I am not sure we can really speak about memory saving when we compare GL_UNSIGNED_BYTE and GL_UNSIGNED_SHORT. GL_UNSIGNED_BYTE implies that the number of vertices is really small so that even if we use GL_UNSIGNED_SHORT instead of GL_UNSIGNED_BYTE when we could, the bandwidth cost is quite insignificant.
All in all, I guess it’s converted but I don’t really know.
I knew someone was going to say that ;).
I agree the savings are usually insignificant, but I am writing something (text, not code) and want to be as precise as possible.
It is a good practice to always use the smallest datatype, but ultimately it could cost some overhead if it is converted, especially if the indices are dynamic.
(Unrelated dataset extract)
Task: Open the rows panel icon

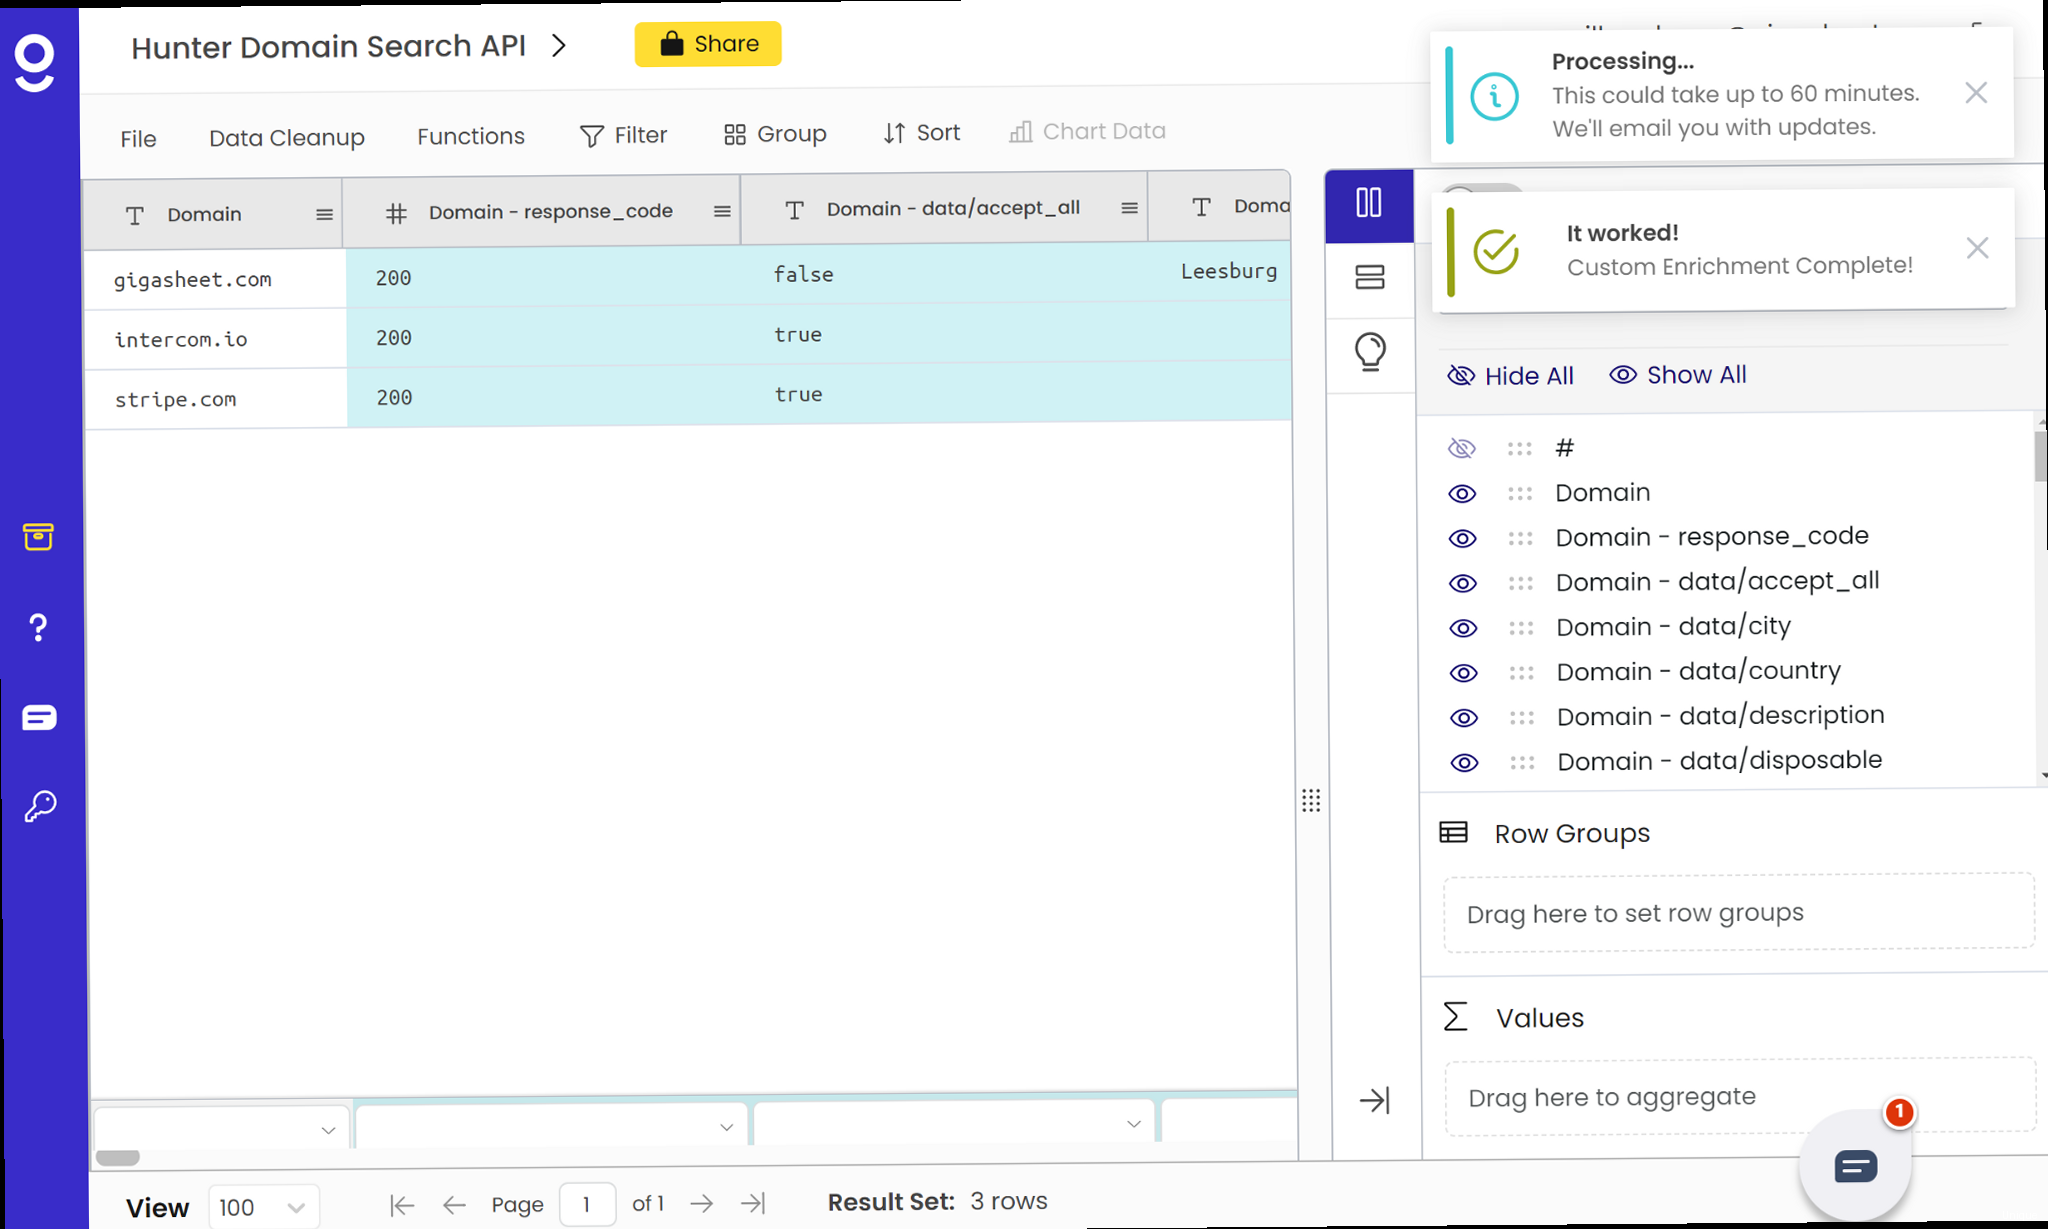Action: 1369,277
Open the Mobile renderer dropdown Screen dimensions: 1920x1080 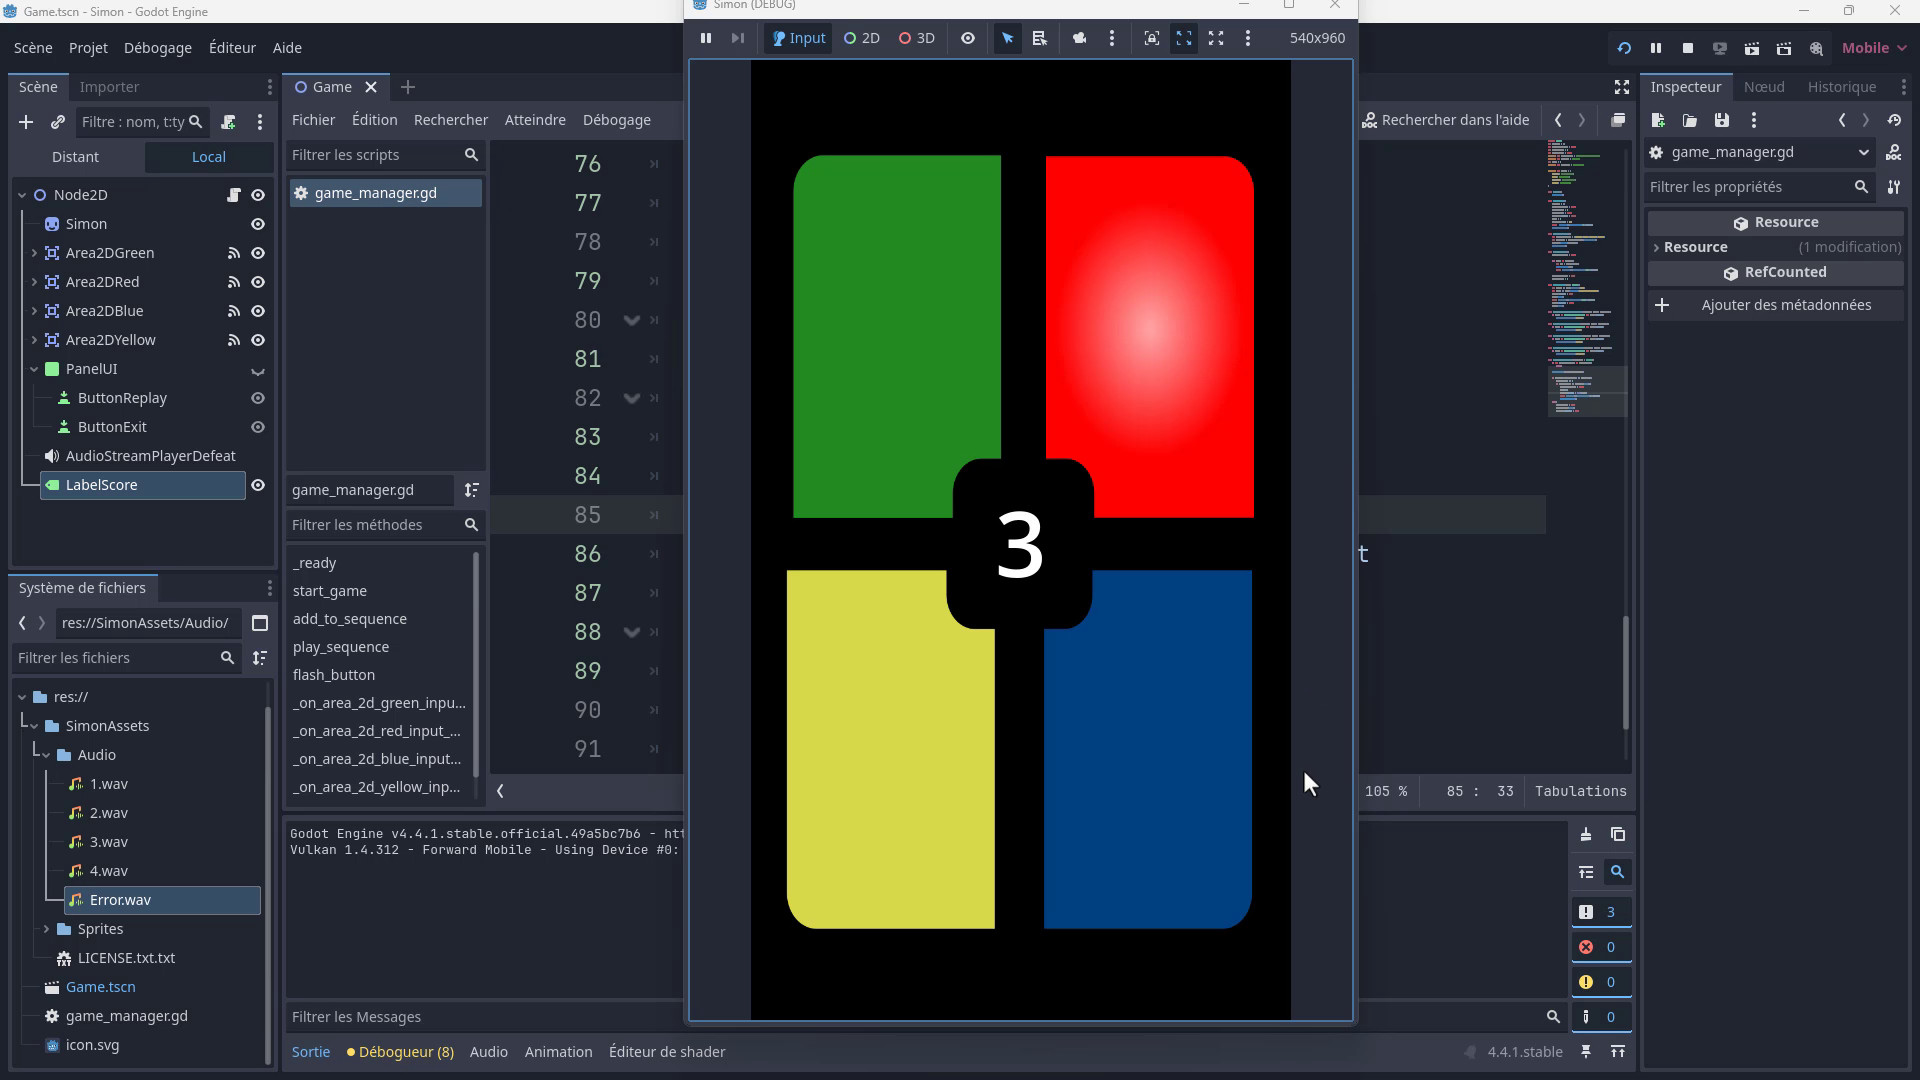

Sounds like the safe bet is to go with unsigned shorts and not bother with bytes. Anyone agree/disagree?
Sounds like the safe bet is to go with unsigned shorts and not bother with bytes
That’s what I would have said.
Also, I don’t really agree with “It is a good practice to always use the smallest datatype”. Alignment is really important so I would add “accordingly to the appropriate alignment”.
across the range of AMD graphics card, ushort are the best option for both performance and memory saving.
How ubytes are handle on AMD graphics cards? cast to ushort or something else?
So it sounds like if someone is designing an engine, they probably shouldn’t even expose unsigned byte indices since it is unlikely that there is any performance or memory benefits. It can always be added to the engine later without breaking backwards compatibility.
I see this as different than not exposing something like double precision vertex attributes, which are supported in hardware now. I doubt there will ever be motivation to add hardware support for unsigned byte indices.
I’ve found as a general rule of thumb that if it’s not supported by D3D then it’s not supported in hardware. This is a result of D3D’s approach of only supporting functionality that’s on the hardware and not software emulating anything. It’s not always the case of course, but it does apply much more often than not.
Of course, there may be some hardware that does support GL_UNSIGNED_BYTE indexes (the iPhone is one possibility that springs to mind) but for general usage GL_UNSIGNED_SHORT should always be preferred.
A secondary bonus of preferring GL_UNSIGNED_SHORT (and in this case it’s vs 32-bit indexes) is that it will prevent you from going over the maximum hardware-supported index count most of the time. There is still hardware out there where this is limited, and OpenGL will fall back to software emulation if you do go over it.